Article
Recurrent C. diff infections were observed in 16% of patients who received bezlotoxumab, compared with 29% of patients who received standard of care alone.
Although bezlotoxumab is known to reduce the incidence of recurring Clostridioides difficile (C diff.) infection, a new study investigated and confirmed its efficacy among patients who have received solid-organ transplants.
Researchers conducted a single-center retrospective analysis to compare recurrent C. diff infections among patients who have received solid organ and hematopoietic cell transplants and who were treated with standard of care alone or bezlotoxumab plus standard of care. Standard of care included oral vancomycin, fidaxomicin, or metronidazole.
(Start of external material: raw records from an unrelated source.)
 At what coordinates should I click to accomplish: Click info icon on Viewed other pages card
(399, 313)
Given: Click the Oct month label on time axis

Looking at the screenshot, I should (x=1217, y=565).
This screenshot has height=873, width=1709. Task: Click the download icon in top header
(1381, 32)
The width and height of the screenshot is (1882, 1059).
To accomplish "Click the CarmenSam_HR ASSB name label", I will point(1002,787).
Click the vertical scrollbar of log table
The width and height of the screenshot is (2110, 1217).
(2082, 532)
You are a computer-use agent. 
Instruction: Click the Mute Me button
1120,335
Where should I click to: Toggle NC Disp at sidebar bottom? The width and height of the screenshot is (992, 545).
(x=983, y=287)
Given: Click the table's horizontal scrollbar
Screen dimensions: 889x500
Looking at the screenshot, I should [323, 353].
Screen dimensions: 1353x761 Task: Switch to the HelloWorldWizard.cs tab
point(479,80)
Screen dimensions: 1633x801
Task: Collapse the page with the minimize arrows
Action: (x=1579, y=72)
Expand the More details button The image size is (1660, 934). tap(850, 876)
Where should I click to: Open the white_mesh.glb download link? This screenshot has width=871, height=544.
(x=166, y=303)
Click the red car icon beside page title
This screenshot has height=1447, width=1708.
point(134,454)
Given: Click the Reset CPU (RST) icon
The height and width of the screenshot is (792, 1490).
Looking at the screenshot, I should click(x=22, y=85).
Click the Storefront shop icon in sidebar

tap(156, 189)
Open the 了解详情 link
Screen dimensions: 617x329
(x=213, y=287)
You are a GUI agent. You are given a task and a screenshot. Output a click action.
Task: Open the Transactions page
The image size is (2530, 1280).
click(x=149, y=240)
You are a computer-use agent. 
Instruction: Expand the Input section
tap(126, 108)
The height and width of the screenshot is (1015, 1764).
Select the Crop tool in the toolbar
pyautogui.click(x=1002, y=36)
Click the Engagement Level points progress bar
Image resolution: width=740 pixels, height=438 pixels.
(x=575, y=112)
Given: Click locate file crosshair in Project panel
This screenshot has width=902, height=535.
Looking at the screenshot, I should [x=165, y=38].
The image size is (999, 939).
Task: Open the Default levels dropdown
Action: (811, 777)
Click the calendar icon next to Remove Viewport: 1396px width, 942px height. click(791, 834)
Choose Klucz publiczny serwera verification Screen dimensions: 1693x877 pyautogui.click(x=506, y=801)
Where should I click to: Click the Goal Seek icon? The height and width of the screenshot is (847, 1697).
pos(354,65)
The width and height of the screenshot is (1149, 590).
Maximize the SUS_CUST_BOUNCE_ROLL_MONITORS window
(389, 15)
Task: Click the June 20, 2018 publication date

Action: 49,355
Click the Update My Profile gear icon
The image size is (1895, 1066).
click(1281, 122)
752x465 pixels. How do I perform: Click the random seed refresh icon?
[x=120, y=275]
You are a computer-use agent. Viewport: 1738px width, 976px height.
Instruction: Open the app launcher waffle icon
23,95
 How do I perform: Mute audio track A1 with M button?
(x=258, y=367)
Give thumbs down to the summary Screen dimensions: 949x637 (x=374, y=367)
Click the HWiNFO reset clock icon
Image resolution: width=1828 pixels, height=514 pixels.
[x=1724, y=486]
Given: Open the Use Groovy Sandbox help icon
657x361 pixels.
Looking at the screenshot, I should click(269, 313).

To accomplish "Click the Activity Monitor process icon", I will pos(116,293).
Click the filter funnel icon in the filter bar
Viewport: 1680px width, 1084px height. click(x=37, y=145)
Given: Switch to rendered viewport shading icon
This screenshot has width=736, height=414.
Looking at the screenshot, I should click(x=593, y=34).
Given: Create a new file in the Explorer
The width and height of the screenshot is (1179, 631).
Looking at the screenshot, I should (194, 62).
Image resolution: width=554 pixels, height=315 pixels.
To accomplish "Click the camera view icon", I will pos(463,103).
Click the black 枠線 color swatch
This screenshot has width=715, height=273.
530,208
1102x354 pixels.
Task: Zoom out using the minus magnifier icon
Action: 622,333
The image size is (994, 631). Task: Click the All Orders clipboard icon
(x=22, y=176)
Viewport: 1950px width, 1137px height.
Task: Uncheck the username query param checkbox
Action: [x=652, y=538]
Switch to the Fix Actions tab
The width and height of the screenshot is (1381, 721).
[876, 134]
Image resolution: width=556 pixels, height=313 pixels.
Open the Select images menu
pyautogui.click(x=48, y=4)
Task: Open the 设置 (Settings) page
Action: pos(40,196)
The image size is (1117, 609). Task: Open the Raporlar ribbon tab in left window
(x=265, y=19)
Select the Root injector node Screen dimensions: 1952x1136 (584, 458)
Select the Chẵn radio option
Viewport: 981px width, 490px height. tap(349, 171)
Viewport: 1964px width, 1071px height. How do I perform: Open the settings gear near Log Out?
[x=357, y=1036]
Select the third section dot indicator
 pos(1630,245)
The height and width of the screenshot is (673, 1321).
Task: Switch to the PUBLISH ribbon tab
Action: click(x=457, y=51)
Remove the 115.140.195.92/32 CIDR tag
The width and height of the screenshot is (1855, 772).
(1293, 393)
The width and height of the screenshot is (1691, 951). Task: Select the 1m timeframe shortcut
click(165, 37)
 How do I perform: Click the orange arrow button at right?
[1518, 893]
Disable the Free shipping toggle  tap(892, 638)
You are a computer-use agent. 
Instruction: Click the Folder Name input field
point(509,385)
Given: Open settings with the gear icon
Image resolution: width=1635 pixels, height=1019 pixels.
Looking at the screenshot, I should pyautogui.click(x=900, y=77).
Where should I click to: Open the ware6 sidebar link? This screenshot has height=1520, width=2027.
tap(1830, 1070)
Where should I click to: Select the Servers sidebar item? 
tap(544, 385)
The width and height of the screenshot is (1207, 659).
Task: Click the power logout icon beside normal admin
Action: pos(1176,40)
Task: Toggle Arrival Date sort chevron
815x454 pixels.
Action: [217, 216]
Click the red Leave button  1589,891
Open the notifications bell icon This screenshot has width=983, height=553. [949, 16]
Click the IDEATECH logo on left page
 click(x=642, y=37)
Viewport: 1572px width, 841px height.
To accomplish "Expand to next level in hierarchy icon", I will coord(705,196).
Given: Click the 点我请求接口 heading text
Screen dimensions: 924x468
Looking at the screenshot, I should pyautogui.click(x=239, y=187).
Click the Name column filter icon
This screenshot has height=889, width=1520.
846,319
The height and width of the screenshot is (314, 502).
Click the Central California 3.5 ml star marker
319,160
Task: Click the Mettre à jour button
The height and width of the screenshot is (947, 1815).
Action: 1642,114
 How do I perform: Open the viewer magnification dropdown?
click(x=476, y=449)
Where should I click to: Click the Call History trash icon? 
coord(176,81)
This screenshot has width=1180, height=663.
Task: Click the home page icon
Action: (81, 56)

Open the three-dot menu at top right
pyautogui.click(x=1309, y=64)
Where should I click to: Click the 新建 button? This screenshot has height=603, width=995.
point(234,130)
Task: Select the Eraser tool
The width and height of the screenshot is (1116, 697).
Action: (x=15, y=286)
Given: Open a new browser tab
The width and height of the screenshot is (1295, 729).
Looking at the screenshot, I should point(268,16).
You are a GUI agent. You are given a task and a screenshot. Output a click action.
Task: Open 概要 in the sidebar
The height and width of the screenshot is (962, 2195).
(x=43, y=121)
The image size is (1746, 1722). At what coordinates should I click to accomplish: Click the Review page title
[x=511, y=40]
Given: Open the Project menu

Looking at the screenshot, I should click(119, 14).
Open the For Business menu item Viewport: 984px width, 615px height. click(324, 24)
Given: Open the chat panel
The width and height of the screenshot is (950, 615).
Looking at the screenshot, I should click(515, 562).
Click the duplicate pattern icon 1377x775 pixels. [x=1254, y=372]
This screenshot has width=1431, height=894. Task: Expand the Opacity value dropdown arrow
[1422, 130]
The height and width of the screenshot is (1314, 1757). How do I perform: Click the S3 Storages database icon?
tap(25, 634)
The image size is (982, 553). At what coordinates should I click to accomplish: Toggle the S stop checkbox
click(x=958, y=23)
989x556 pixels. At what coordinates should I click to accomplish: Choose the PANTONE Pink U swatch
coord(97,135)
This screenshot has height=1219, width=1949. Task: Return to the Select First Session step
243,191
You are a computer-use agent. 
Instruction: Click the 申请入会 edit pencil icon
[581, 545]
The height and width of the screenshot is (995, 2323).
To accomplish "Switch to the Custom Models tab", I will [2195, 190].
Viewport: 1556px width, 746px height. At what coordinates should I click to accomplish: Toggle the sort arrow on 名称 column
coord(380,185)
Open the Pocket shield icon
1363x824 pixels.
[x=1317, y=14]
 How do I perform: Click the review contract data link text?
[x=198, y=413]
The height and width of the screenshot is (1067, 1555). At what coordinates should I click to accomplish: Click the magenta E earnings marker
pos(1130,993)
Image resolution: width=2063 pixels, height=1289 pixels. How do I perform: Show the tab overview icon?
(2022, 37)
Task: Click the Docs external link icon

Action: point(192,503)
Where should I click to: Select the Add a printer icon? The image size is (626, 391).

According to the study results, 38 patients received bezlotoxumab plus standard of care and 56 received standard of care alone. Participants had a mean age of 53 years, a median of 3 prior C. diff infections, and 4 risk factors for recurrent infection. Most were solid-organ transplant recipients (76%), with a median time to infection occurring 2.7 years post-transplantation.
Ninety-day recurrent C. diff occurred in 6 of the 38 patients (16%) receiving bezlotoxumab, compared to 16 of the 56 people (29%) in the standard of care cohort. After performing a multivariable regression, the researchers found that bezlotoxumab was associated with significantly lower odds of 90-day recurrent infection.
There were no differences observed in the secondary outcomes, which included 90-day hospital readmission, mortality, and incidence of heart failure exacerbation.
Based on these findings, the researchers concluded that bezlotoxumab was well-tolerated and associated with lower odds of recurrent C. diff infection at 90 days. However, they added that larger, prospective trials are necessary to confirm these findings among solid-organ and hematopoietic-cell transplant recipients.
REFERENCE
Johnson T, Howard A, Miller M, Allen L, et al. Effectiveness of bezlotoxumab for prevention of recurrent Clostridioides difficile infection among transplant recipients. Open Forum Infectious Diseases. doi.org/10.1093/ofid/ofab294. Accessed June 23, 2021.